◆ **EXERCISE**:
Output the stretch of the records from the line containing "Task: Run the script with the play icon" through the end of the records as a Markdown table with the columns Row and Line, skipping blank lines and leaving out the pictures.

┌─ ITEMS

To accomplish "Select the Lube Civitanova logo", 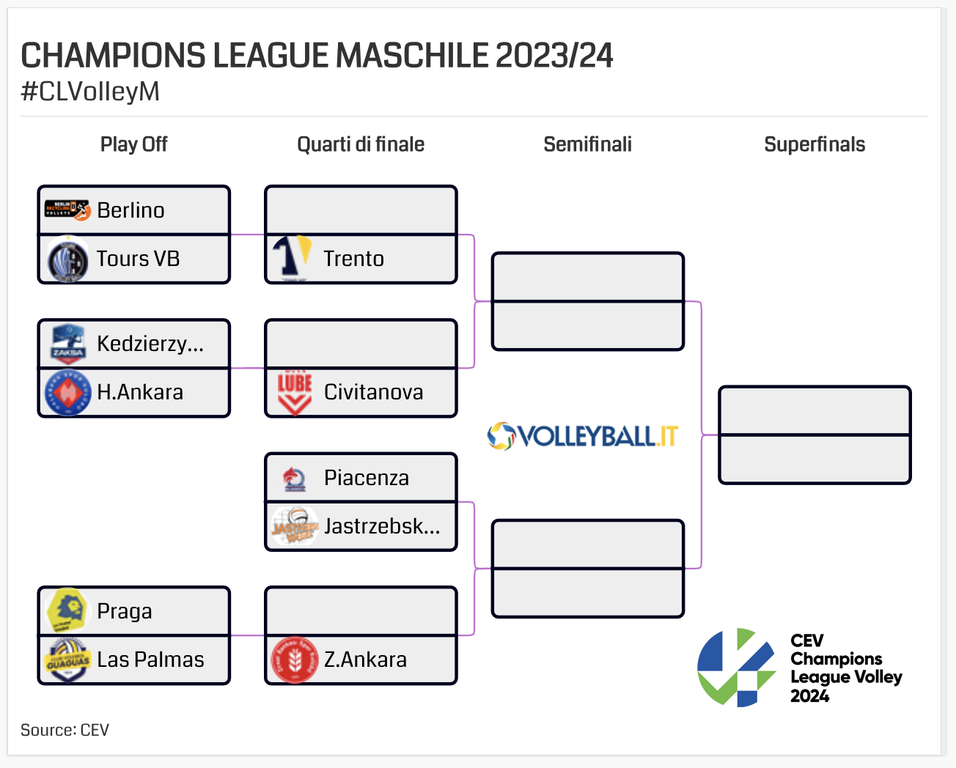I will coord(294,392).
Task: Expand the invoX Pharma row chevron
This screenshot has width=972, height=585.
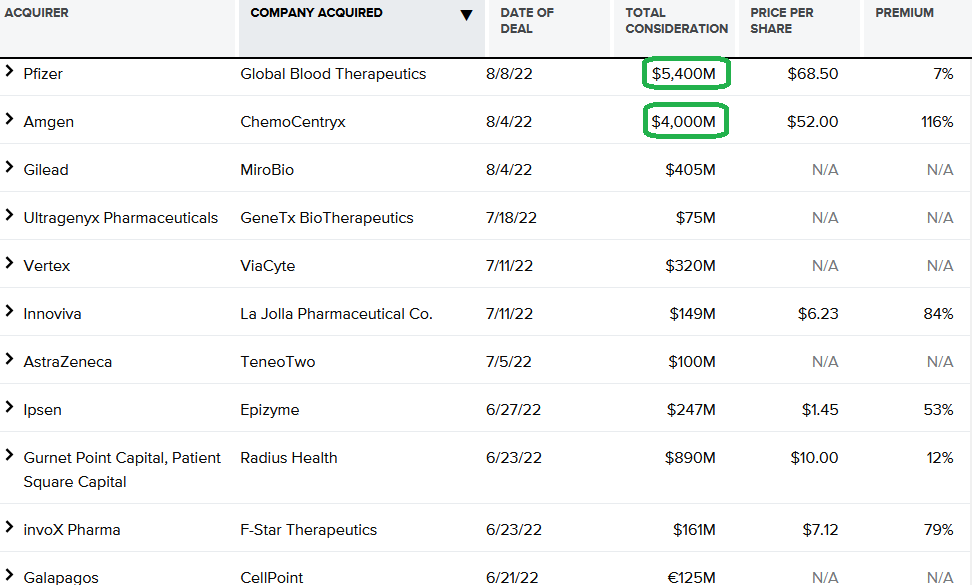Action: [x=9, y=527]
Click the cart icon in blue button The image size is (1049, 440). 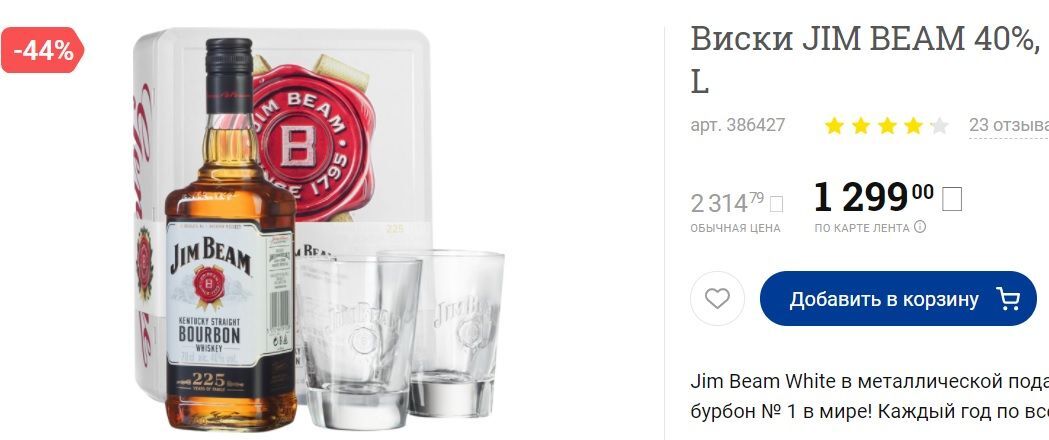pos(1008,298)
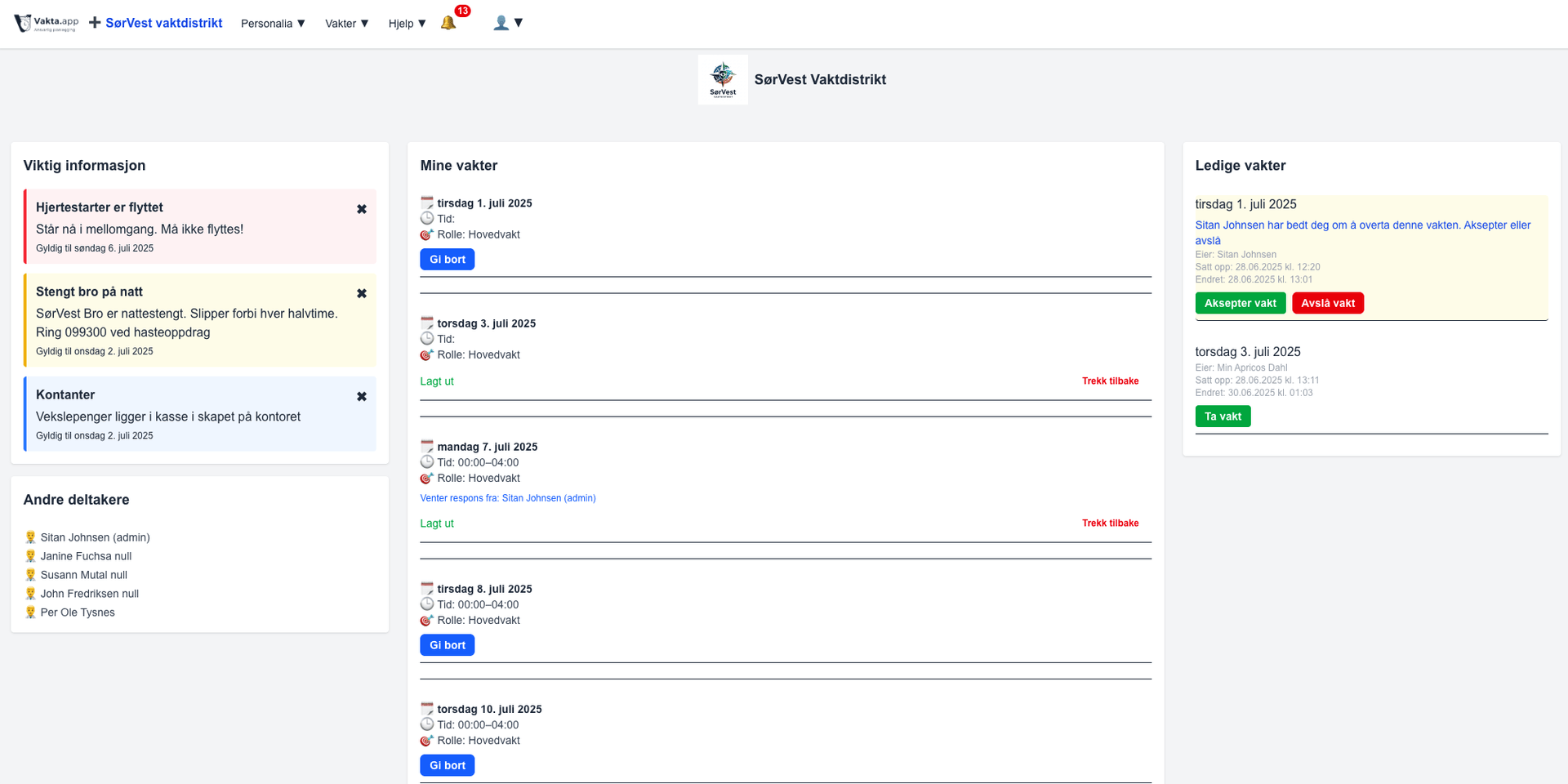This screenshot has height=784, width=1568.
Task: Click the person icon next to Janine Fuchsa
Action: (30, 556)
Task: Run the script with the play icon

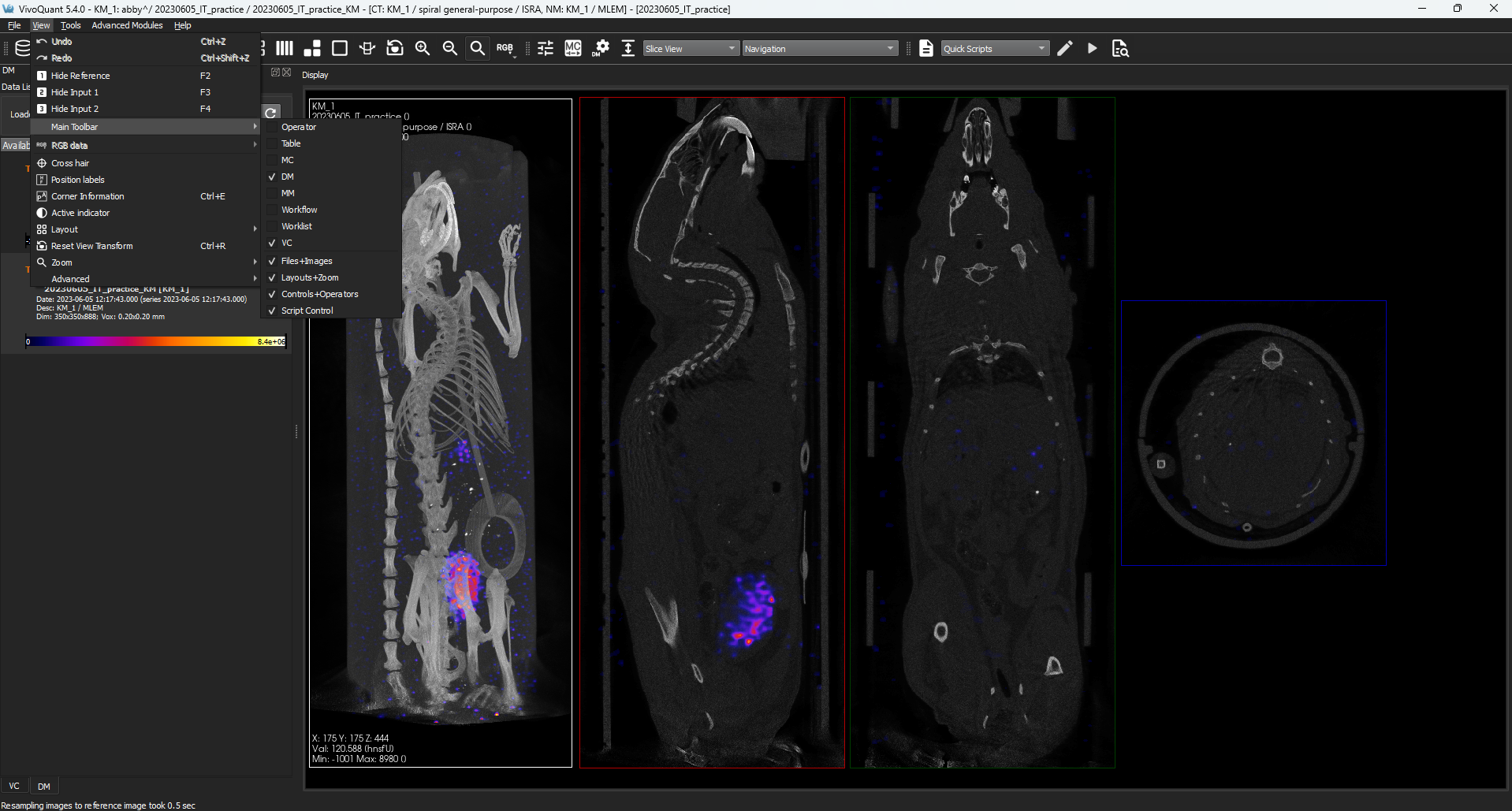Action: [1092, 49]
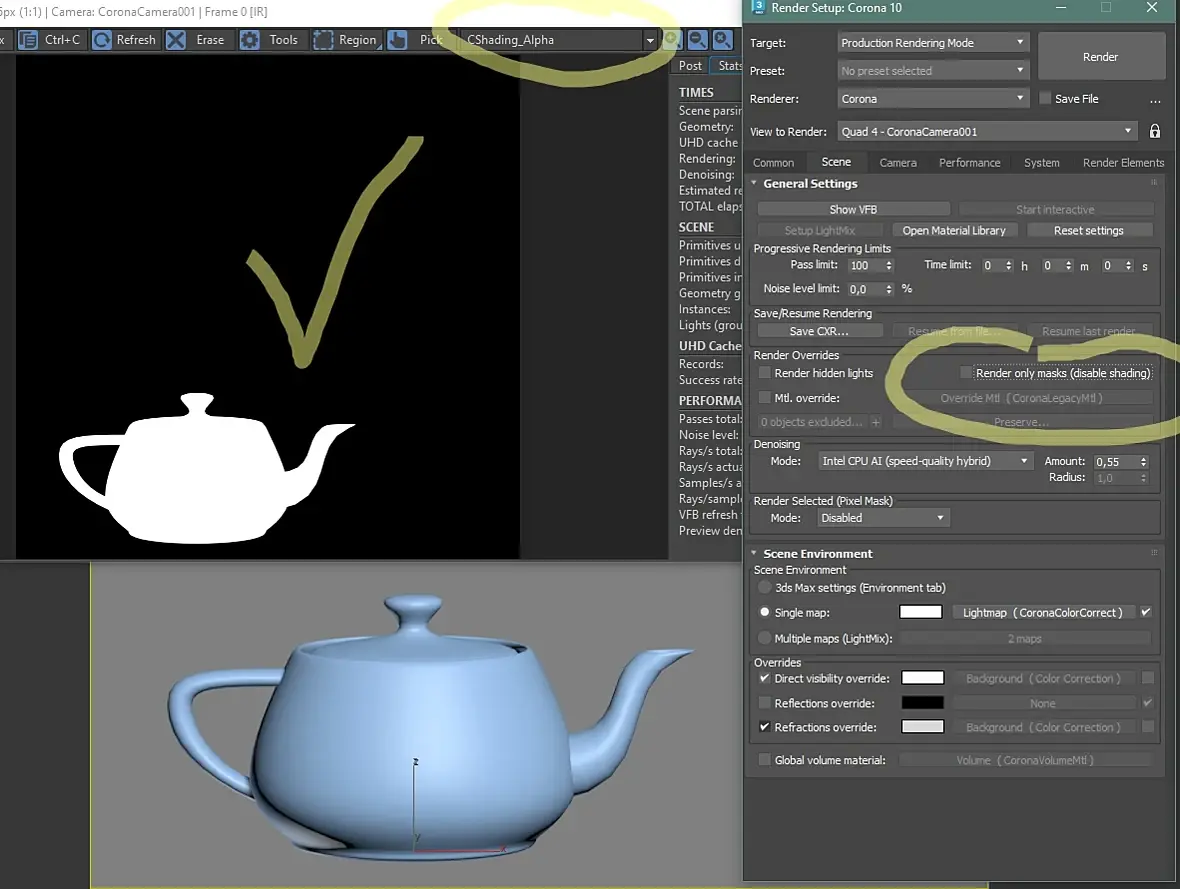
Task: Click the Ctrl+C copy icon in VFB
Action: tap(29, 40)
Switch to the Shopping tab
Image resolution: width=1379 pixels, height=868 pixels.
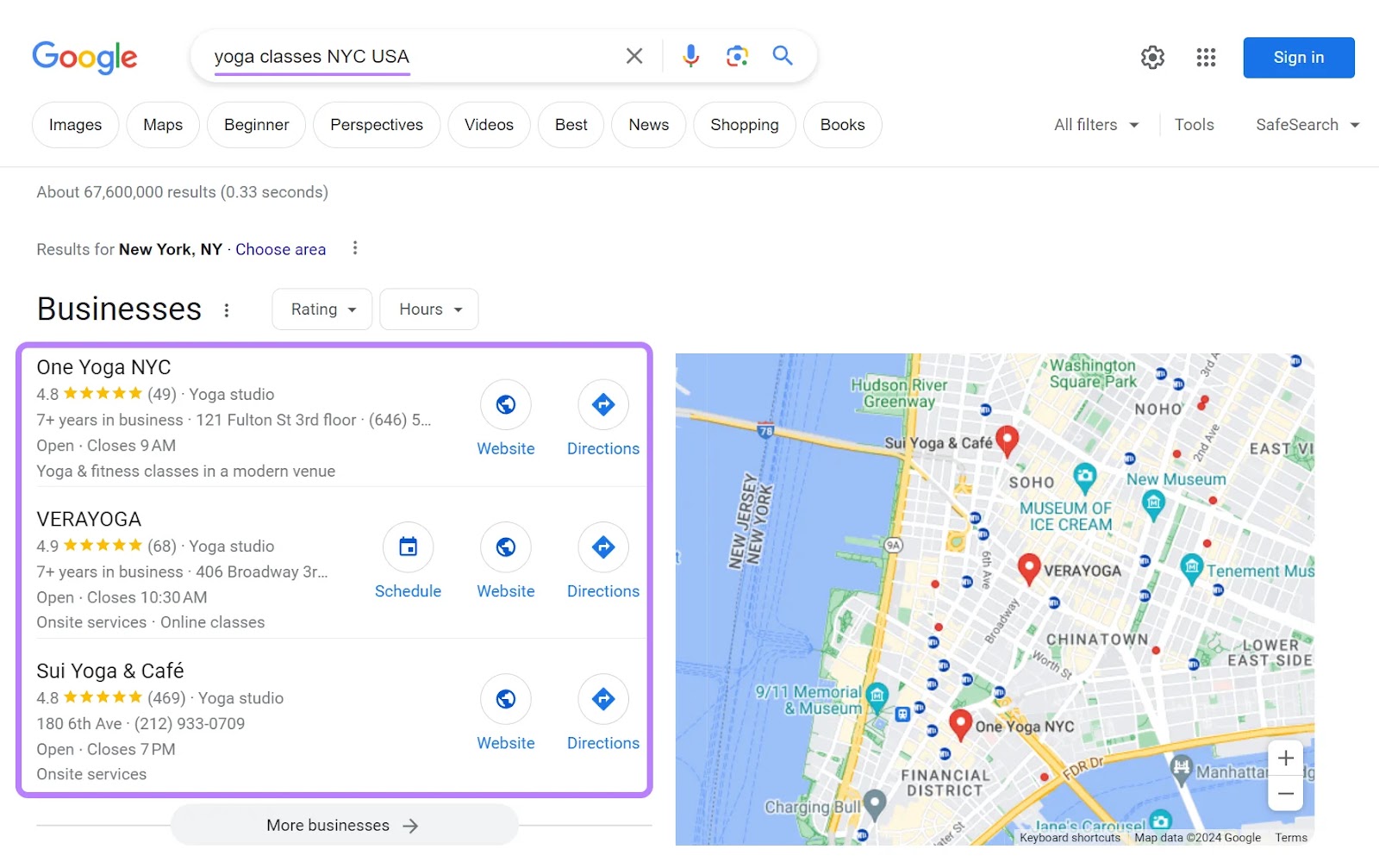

└─

◆ **SOLUTION TO THE EXERCISE**:
| Row | Line |
|---|---|
| 1 | Task: Run the script with the play icon |
| 2 | Action: [1092, 49] |
| 3 | Task: Click the Ctrl+C copy icon in VFB |
| 4 | Action: tap(29, 40) |
| 5 | Switch to the Shopping tab |
| 6 | Image resolution: width=1379 pixels, height=868 pixels. |